FFCRA and Unemployment Changes Under the American Rescue Plan

ArentFox Schiff

Arent Fox

The American Rescue Plan of 2021 (the Rescue Plan) is a massive $1.9 trillion COVID-19 pandemic relief package that contains some key employment-related provisions.

The Rescue Plan provides additional benefits to employers and employees as vaccination rates increase and optimism about returning to the workplace is on the rise. Here is what you need to know about changes concerning the FFCRA and unemployment benefits.

FFCRA Changes

The Families First Coronavirus Response Act (the FFCRA) required covered employers with fewer than 500 employees to grant paid leave to employees for various COVID-related reasons. Beginning in January 2021, covered employers were not required to provide such leave, but they could obtain tax credits if they chose to provide the leave. These tax credits have been extended through September 30, 2021.

Moreover, effective April 1, 2021, eligible employers may also receive tax credits if they provide FFCRA leave to employees who are: (a) obtaining an immunization related to COVID-19 or recovering from any injury, disability, illness, or condition related to such immunization; or (b) seeking or awaiting the results of a diagnostic test for, or a medical diagnosis of, COVID-19, when such employee has been exposed to COVID-19 or the employer has requested such test or diagnosis.

Furthermore, effective as of the same date, employees who previously took 10 days of emergency paid sick leave under the FFCRA may be granted an additional 10 days of leave at the discretion of their covered employer.

Prior to the Rescue Plan, tax credits taken by employers to cover the cost of providing emergency FMLA leave was only available if the employee was unable to work (or telework) to care for their child whose school or place of care has been closed or was unavailable due to the public health emergency. Effective April 1, 2021, employers may now claim tax credits for emergency FMLA leave arising from any of the reasons set forth in the FFCRA (including the two expanded reasons described above). In addition, FFCRA’s two-week waiting period on emergency FMLA leave has been removed, and the Rescue Plan raises the aggregate cap on emergency FMLA leave from $10,000 to $12,000.

Finally, the Rescue Plan disallows the tax credits for any employer who discriminates with respect to leave: (a) in favor of highly compensated employees (as that term is defined in Section 414(q) of the Internal Revenue Code); (b) in favor of full-time employees; or (c) on the basis of length of service.

The Department of Labor will be issuing regulations or other guidance regarding these changes to the FFCRA.

Unemployment Compensation Changes

The Rescue Plan extends the unemployment benefits that were available under the CARES Act and the December 2020 Consolidated Appropriations Act, which were scheduled to expire after March 14, 2021. Those laws expanded existing unemployment benefits and created new benefits under the following three programs:

  1. The Federal Pandemic Unemployment Compensation (the FPUC)
  2. The Pandemic Emergency Unemployment Compensation (the PEUC)
  3. The Pandemic Unemployment Assistance (the PUA) 

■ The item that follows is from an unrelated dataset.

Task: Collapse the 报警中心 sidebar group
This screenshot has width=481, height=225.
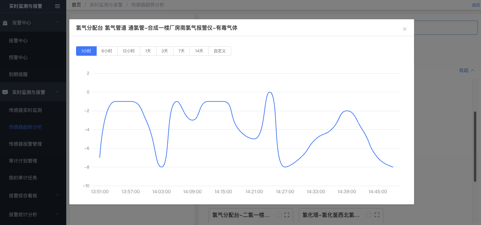Action: (57, 23)
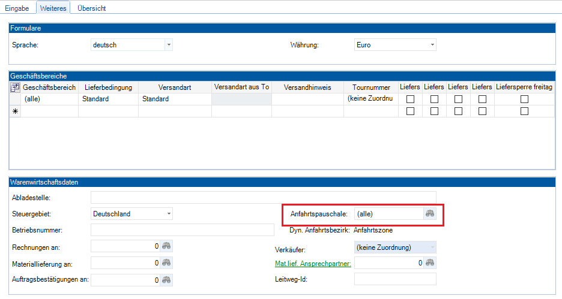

Under the Rescue Plan, the three programs described above are extended through Labor Day, September 6, 2021. Moreover, under EPUC, there will be a supplemental weekly benefit of $300 per week for each week of unemployment between March 14, 2021, and September 6, 2021. The PEUC is extended by providing for up to 53 weeks of additional unemployment benefits to eligible individuals who have exhausted the unemployment benefits available under state law. With the latest extension under the Rescue Plan, eligible recipients in many states can now receive up to 79 weeks of benefits.

Finally, eligible individuals may now receive up to 79 weeks of PUA benefits, an extension from the 50 weeks of benefits provided previously.

The Rescue Plan waives federal taxes on the first $10,200 of unemployment benefits that an individual collected in 2020. However, it should be noted that the tax suspension only applies to taxpayers whose adjusted gross income in 2020 was less than $150,000.

The CARES Act and the Consolidated Appropriations Act provided incentives for states to waive waiting periods for benefits and encouraged the use of state short-time compensation (STC) programs. The Rescue Plan extends these incentives through September 6, 2021.

DISCLAIMER: Because of the generality of this update, the information provided herein may not be applicable in all situations and should not be acted upon without specific legal advice based on particular situations.